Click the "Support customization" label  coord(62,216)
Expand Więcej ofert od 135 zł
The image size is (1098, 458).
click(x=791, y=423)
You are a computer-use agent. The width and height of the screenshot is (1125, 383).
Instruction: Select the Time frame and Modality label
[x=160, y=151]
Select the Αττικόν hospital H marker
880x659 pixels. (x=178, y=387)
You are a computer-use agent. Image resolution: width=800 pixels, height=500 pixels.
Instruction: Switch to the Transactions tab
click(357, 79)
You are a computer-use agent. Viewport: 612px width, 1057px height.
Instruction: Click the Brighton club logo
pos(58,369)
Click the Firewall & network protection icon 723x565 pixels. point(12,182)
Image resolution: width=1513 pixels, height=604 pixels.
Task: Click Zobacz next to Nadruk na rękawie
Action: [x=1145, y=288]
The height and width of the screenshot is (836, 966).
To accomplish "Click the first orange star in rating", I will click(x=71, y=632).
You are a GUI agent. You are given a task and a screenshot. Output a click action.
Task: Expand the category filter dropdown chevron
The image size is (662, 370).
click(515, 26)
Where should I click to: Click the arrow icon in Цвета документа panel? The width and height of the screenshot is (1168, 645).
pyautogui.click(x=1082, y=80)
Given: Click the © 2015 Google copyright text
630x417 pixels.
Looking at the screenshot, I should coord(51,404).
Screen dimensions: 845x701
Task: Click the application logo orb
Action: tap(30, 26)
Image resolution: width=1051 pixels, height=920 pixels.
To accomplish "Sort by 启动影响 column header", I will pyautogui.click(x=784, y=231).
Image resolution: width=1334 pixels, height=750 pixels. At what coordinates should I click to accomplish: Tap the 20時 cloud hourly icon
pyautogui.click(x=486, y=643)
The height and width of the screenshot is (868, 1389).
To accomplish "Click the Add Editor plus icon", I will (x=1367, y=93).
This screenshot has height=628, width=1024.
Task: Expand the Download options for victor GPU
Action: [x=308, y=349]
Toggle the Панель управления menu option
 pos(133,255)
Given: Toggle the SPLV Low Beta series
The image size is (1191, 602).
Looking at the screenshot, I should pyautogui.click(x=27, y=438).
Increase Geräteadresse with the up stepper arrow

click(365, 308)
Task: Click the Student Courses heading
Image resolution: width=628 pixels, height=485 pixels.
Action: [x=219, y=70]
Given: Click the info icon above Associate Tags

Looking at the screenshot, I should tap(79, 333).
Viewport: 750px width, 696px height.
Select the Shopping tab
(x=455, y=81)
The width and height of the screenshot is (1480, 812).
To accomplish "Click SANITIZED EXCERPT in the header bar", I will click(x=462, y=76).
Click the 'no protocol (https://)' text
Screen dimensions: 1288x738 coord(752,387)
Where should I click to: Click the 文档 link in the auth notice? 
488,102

::::::::::

◆ **What is being asked**:
Would you copy every line of the entries in which "agent" appears?

◆ **Exercise response**:
You are a computer-use agent. The width and height of the screenshot is (1125, 383).
You are a computer-use agent. Image resolution: width=800 pixels, height=500 pixels.
You are a computer-use agent. Viewport: 612px width, 1057px height.
You are a GUI agent. You are given a task and a screenshot. Output a click action.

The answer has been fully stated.